Investing zoomed out is a combination of the application of inductive and deductive logic applied to the real world. That's why thinking at a systemic level tends to be helpful. 

 

If you want to do philosophy, do a double major in finance and philosophy.

"If you always put limits on everything you do, physical or anything else, it will spread into your work and into your life. There are no limits. There are only plateaus, and you must not stay there, you must go beyond them." - Bruce Lee
 

I'm a philosophy and history major that just graduated and beat out Stanford and Wharton grads for a couple hedge fund jobs. Yeah there's a lot of luck involved but if you're dedicated to learning you'll do well and philosophy especially prepares you for that.

 

Philosophy teaches you not to accept things at face value and challenge things you read. Really useful when going through like 7 years of 10-Ks if you already are versed in reading some obscure medieval philosophy texts.

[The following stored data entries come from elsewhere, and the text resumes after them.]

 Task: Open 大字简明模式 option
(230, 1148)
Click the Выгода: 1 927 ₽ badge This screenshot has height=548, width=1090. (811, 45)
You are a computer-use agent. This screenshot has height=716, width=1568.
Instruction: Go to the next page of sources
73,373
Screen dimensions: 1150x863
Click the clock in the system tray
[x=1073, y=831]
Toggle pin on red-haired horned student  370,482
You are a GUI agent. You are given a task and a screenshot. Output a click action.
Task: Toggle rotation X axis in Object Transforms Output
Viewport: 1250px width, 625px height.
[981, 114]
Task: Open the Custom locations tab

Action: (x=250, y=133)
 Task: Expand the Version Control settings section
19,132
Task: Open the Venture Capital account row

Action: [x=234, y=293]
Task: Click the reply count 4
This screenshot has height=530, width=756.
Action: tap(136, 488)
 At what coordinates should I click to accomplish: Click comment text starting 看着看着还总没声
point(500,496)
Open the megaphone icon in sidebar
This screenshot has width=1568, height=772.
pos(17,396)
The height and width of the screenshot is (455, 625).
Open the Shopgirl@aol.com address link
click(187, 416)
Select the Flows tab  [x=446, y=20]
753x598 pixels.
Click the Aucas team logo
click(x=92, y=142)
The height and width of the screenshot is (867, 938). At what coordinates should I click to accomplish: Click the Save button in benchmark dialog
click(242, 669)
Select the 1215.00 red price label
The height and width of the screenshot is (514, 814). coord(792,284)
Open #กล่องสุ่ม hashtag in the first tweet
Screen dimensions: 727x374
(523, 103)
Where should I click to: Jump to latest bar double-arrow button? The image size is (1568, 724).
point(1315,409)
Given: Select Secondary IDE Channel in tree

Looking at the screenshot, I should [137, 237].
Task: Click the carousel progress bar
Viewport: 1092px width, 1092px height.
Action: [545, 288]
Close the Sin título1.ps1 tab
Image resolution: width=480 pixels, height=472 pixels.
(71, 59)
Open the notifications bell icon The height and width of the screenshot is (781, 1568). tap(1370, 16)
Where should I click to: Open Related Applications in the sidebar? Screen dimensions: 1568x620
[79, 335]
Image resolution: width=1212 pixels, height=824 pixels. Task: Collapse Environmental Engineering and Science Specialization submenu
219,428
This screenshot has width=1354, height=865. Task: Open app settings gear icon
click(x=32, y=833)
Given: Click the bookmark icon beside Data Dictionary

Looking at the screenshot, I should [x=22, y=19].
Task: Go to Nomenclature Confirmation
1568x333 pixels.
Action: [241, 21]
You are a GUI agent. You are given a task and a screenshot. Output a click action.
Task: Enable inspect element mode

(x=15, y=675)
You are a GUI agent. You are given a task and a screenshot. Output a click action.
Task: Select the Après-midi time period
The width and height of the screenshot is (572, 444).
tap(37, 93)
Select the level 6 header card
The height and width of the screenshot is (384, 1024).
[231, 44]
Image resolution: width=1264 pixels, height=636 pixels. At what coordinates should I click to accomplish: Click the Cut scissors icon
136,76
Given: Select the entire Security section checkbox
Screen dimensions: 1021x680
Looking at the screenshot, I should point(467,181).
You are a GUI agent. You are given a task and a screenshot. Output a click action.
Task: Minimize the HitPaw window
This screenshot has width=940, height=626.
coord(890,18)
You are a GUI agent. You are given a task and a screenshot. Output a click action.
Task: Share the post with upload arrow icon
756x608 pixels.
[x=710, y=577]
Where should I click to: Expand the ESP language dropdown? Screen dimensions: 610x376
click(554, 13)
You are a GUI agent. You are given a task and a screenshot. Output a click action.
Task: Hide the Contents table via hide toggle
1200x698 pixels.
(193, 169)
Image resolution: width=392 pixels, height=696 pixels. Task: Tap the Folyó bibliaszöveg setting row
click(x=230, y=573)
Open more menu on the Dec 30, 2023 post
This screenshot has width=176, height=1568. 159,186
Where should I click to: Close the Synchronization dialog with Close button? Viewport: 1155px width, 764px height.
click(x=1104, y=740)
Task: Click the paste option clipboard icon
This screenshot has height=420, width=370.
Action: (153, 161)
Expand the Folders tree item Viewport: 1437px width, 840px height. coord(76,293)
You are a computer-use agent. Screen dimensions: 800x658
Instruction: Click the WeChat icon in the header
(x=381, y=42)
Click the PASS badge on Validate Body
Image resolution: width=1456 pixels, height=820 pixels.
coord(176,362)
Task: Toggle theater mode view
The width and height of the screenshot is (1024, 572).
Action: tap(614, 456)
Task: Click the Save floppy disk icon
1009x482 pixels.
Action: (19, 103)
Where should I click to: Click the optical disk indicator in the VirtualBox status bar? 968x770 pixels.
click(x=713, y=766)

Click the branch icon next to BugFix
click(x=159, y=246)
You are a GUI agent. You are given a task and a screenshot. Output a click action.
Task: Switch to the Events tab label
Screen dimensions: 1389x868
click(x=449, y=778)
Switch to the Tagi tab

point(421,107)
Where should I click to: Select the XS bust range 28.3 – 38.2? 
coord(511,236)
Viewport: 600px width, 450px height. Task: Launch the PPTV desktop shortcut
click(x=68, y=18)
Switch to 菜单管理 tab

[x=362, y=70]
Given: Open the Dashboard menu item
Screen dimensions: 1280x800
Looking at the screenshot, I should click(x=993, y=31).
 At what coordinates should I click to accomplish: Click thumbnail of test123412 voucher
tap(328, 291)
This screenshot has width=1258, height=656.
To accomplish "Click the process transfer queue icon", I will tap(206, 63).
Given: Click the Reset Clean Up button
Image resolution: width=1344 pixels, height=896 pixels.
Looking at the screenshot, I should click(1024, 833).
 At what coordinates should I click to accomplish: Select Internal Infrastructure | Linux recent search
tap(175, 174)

Investing is something that should come naturally to philosophers bc you can logic it out if something is going to succeed or be a failure, but not in a mathematical sense in that you always get the right answer but you have a general feeling if something is right or if it’s off.

My previous PM was also a philosophy major, people usually see it as a “smart” major in the liberal arts compared to something like gender studies and environmental science. I can’t tell you exactly how to lever and unlever beta but I do know what debt does to a company, if it’s sustainable from a company’s cash flow to its interest payments, or if management is lying through their teeth.